For all the New Jersey Nets’ promises of world treasures, the flashing of Pat Riley’s rings, the young talent of the Bulls and the calling of Madison Square Garden, this process has made some suitors skeptical of James’ seriousness. Even so, all the teams have to tell their fans that they had a great shot and wowed him and his buddies in the presentations.

Armed with a commitment from Amar’e Stoudemire(notes), the Knicks sent two executives to Cleveland on Saturday to run some cap numbers past James’ agent Leon Rose. James’ people have privately described the Knicks as a long shot, but New York has wisely tried to stay aggressive selling itself. For now, the Knicks are the one team with an All-Star caliber forward on the way.

The Knicks are willing to pay Stoudemire $100 million, something no one else with cap space is willing to do. New Jersey would take Stoudemire if James also promises to sign, a source said, but won’t meet his demands for a maximum contract as a solitary commitment.

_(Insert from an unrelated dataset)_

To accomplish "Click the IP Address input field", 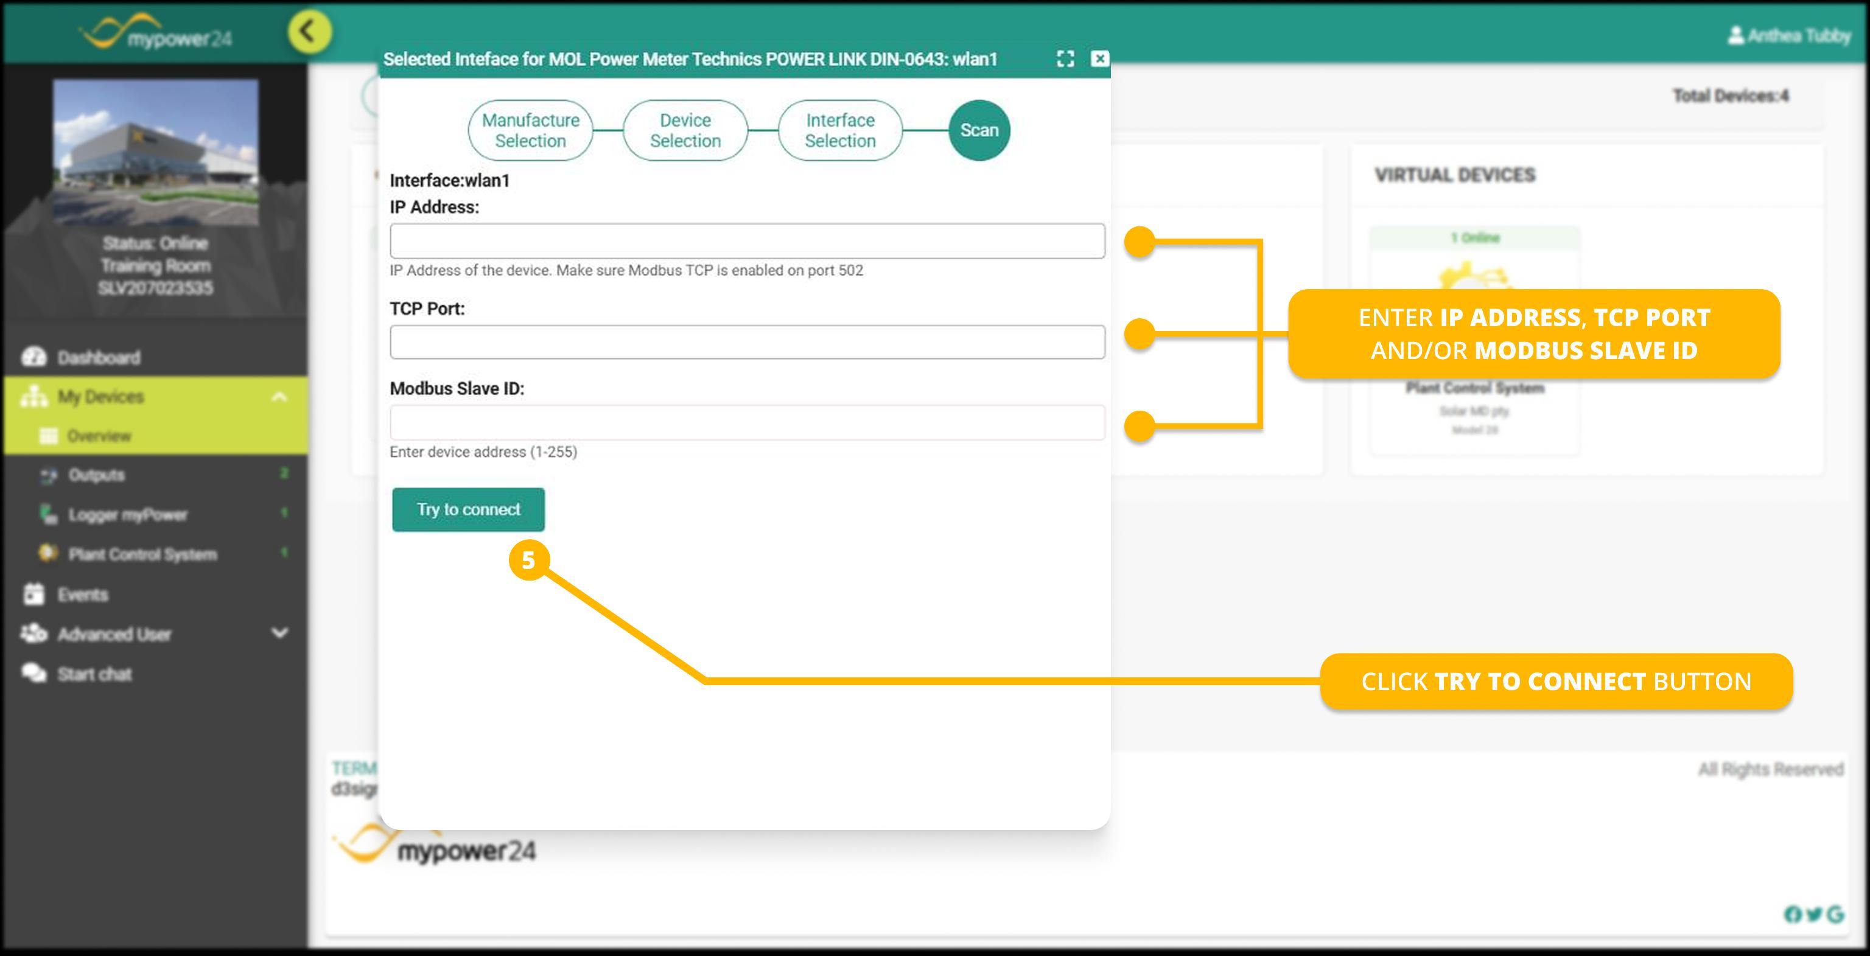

Still, mostly this may turn out to be an exercise in lavishing LeBron James with what he craves the most: a lustful longing for his greatness. Deep down, LeBron had to walk out of those offices with an understanding that no one can make him a billionaire and no one can promise a circumstance much better than what he’s had in Cleveland these past seven seasons. For him to leave, there would be so much pressure to deliver a championship upon arrival, to honor the biggest free-agency score in history. And it leaves to you wonder whether he truly wants any of that.

LeBron James has always sold his hopes of wanting to conquer the world, of turning into a historically transcendent athlete and icon. All that sounds wonderful, but here’s what everyone does know: He’s going to be a wildly successful basketball player, maybe a five- or six-time MVP and, barring misfortune, an NBA champion.

And maybe most of all now, you get the idea that James is an overgrown teenager getting a few laughs with his buddies, driving home to Akron from this cattle call in Cleveland to watch cartoons, play video games and kill some time until he gives the nod to post the big news that maybe the rest of us should’ve known all along: He’s home.